Requirement: Return exactly those lines of the material below that fall between the line holding "For every named" and the line holding "Utility Permit (111, 663)", inclusive.

----- Listed entries

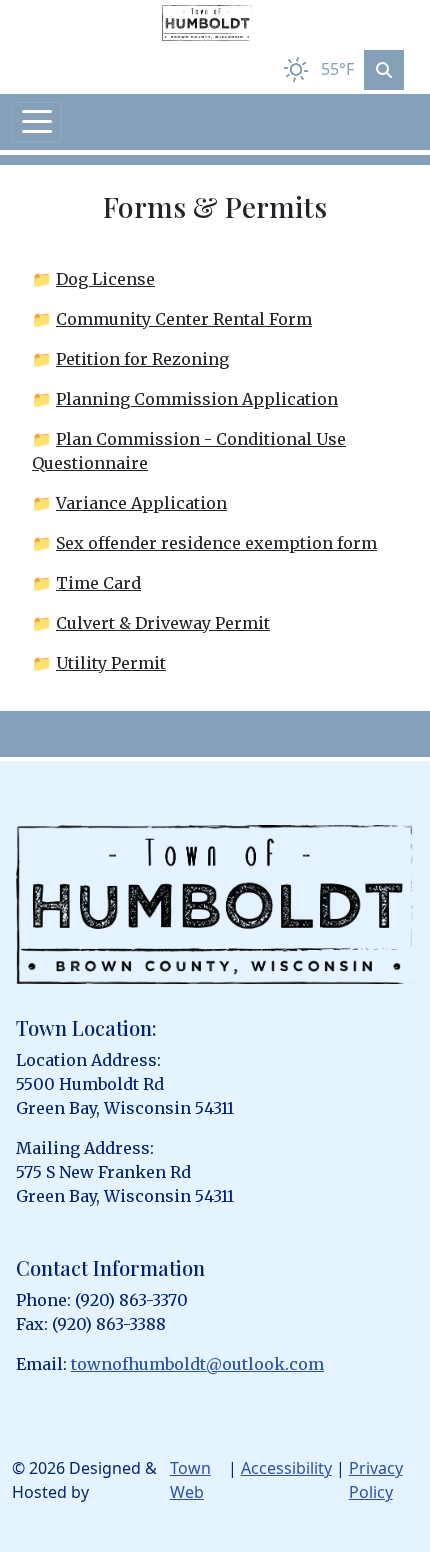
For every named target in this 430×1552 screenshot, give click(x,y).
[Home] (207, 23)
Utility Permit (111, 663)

----------
----- Listed entries

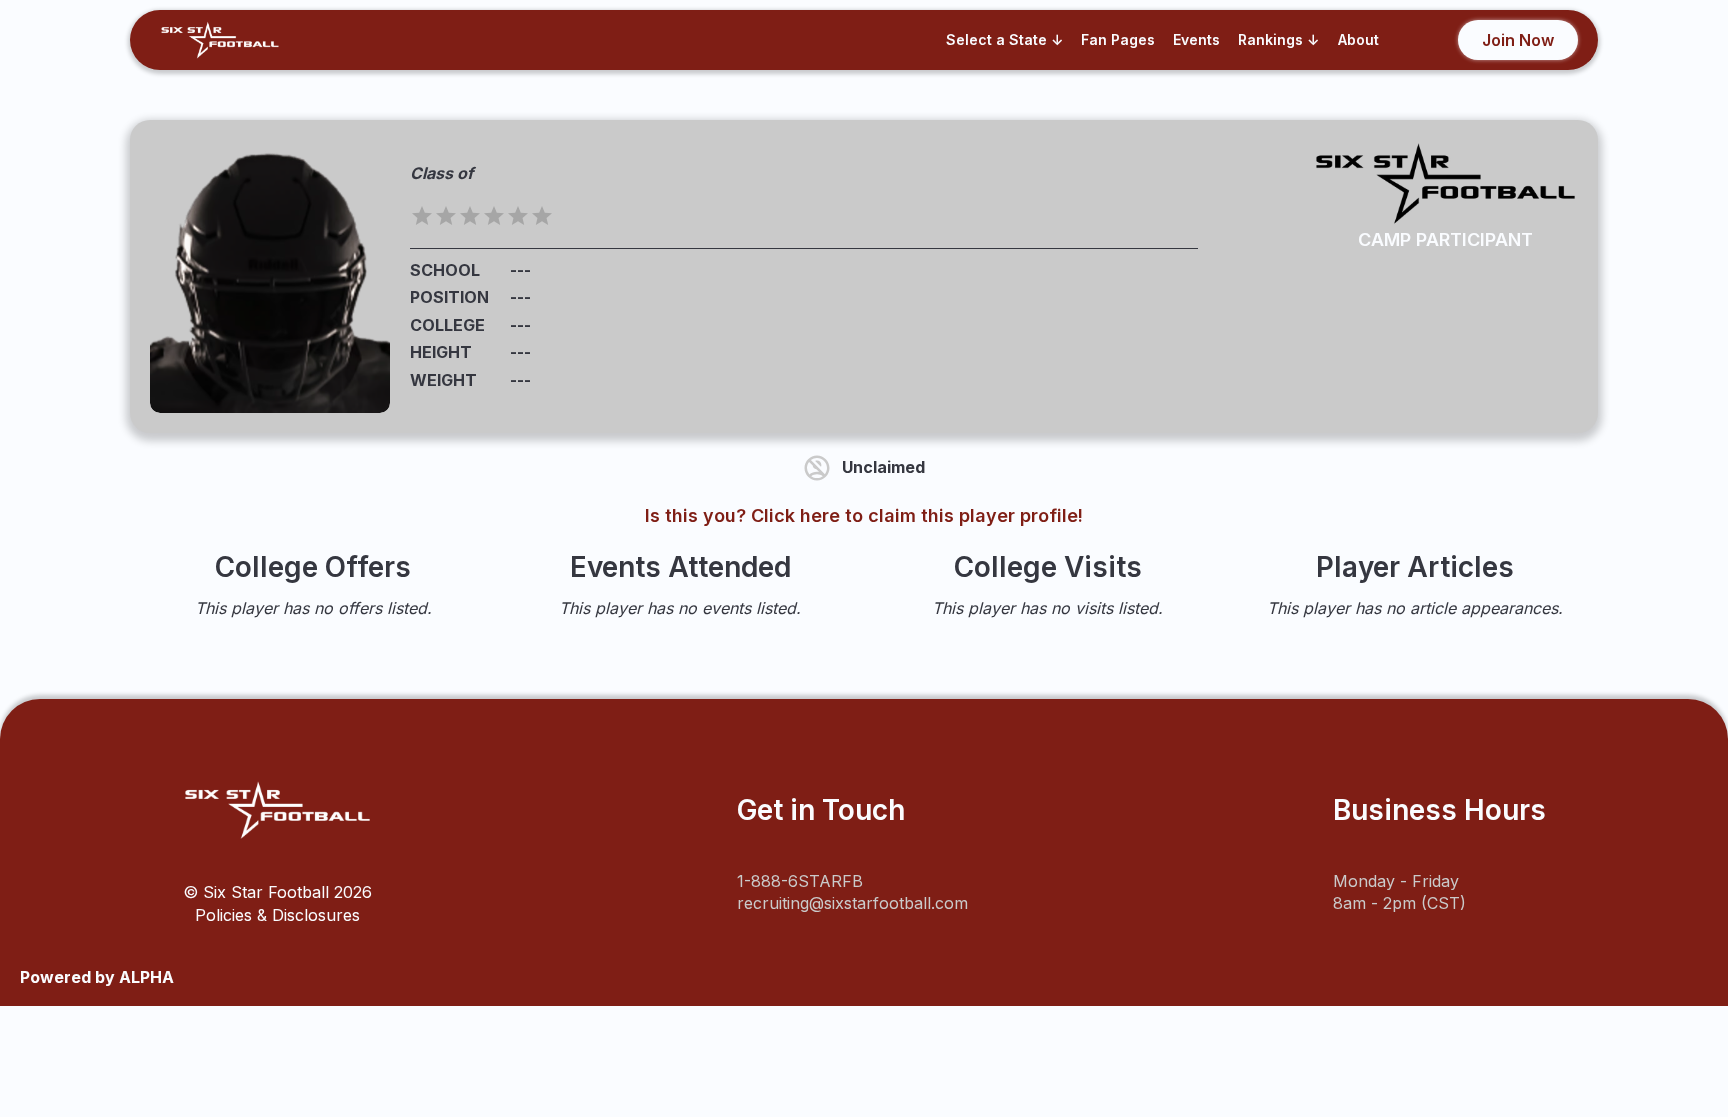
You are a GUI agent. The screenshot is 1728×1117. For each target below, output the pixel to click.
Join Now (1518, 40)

----------

Task result:
For every named target in this 430×1552 screenshot, give click(x,y).
[Home] (207, 23)
Utility Permit (111, 663)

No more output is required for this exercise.